Wacana PPN Jasa Pendidikan, Nadiem Makarim: Akan Kami Kaji Dahulu

0
141
Menteri Pendidikan Nasional Nadiem Makarim

Jakarta, Nawacita – Menanggapi wacana kebijakan pemerintah yang akan memungut pajak pertambahan nilai (PPN) 12 persen terhadap jasa pendidikan, Mendikbudristek Nadiem Makarim pihaknya masih akan mengkaji atas kebijakan tersebut. Sebab, situasi pandemi Covid-19 saat ini terus mengalami kelonjakan.

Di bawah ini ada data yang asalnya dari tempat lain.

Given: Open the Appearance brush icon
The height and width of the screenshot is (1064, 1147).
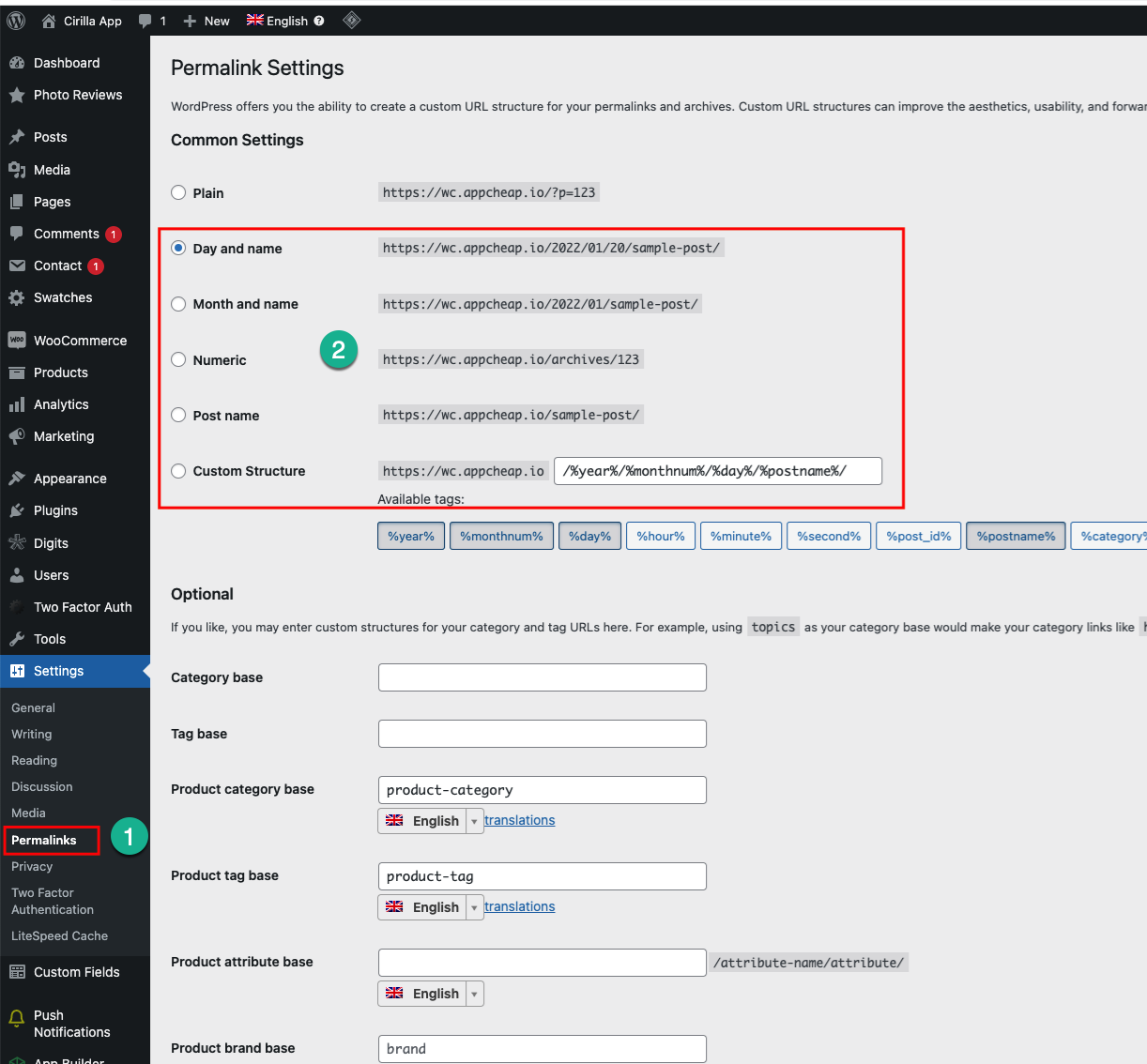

“Pajak PPN untuk sekolah itu tentunya akan kami kaji, karena kami juga harus mendalami dahulu untuk melihat situasinya. Tapi pesan itu akan kita bawa ke dalam internal pemerintah,” kata Nadiem, dalam rapat kerja (Raker) dengan Komisi X DPR RI, Jakarta, Selasa (15/6/2021).

Dalam rapat tersebut, seluruh anggota Komisi X DPR RI menyatakan sikap tidak setuju atas wacana kebijakan tersebut. Salah satunya disampaikan oleh Anggota Komisi X Dede Yusuf.

“Kami dari fraksi Demokrat juga menolak apabila sekolah diberikan pajak,” tandas Dede.

Hal itu, berdasarkan pertimbangan atas situasi sulit yang sedang dihadapi lembaga pendidikan saat ini. PPN sekolah dikhawatirkan akan berujung pada naiknya beban orang tua.

“Karena saat ini semua sekolah sudah megap-megap dan tidak mungkin untuk menambah beban nanti kepada orang tua,” pungkasnya.